++++ Record excerpts

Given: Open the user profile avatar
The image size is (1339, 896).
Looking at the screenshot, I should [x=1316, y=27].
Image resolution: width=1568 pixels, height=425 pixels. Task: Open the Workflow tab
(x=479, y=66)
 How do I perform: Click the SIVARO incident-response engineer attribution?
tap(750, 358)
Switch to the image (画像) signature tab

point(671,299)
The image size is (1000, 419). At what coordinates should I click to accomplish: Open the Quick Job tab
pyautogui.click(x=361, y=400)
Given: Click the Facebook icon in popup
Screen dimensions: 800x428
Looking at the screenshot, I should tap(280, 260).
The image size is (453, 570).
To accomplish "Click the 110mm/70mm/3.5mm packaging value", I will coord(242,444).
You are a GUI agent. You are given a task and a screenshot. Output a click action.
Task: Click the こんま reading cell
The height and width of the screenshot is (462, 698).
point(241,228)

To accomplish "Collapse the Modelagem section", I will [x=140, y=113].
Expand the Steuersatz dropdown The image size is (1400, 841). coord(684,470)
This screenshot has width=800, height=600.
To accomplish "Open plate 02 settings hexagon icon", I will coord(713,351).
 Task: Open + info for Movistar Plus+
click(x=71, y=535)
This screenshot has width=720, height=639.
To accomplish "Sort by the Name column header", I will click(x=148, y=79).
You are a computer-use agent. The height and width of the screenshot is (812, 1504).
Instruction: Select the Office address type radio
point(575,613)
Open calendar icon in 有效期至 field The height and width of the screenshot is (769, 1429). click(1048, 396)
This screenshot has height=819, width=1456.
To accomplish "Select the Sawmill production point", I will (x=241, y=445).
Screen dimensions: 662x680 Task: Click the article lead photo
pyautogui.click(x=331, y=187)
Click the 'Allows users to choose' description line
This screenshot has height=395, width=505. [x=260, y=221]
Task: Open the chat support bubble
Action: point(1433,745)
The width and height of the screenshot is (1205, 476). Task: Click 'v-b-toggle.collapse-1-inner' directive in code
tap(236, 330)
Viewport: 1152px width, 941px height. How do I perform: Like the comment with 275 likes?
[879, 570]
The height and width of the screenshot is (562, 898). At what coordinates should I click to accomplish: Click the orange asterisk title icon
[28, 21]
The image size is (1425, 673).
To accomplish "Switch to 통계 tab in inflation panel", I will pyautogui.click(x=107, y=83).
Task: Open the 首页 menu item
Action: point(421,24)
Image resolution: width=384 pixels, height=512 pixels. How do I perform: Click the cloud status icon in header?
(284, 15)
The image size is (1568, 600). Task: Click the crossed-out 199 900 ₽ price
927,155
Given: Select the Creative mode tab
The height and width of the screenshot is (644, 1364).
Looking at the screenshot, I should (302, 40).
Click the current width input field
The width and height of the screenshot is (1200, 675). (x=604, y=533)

++++++++

▸ Your task:
Could you restate word for word the lines above, from the one that contains "Instruction: Select the" through the one that contains "The image size is (1425, 673).", and no others?

▸ Task result:
Instruction: Select the Office address type radio
point(575,613)
Open calendar icon in 有效期至 field The height and width of the screenshot is (769, 1429). click(1048, 396)
This screenshot has height=819, width=1456.
To accomplish "Select the Sawmill production point", I will (x=241, y=445).
Screen dimensions: 662x680 Task: Click the article lead photo
pyautogui.click(x=331, y=187)
Click the 'Allows users to choose' description line
This screenshot has height=395, width=505. [x=260, y=221]
Task: Open the chat support bubble
Action: point(1433,745)
The width and height of the screenshot is (1205, 476). Task: Click 'v-b-toggle.collapse-1-inner' directive in code
tap(236, 330)
Viewport: 1152px width, 941px height. How do I perform: Like the comment with 275 likes?
[879, 570]
The height and width of the screenshot is (562, 898). At what coordinates should I click to accomplish: Click the orange asterisk title icon
[28, 21]
The image size is (1425, 673).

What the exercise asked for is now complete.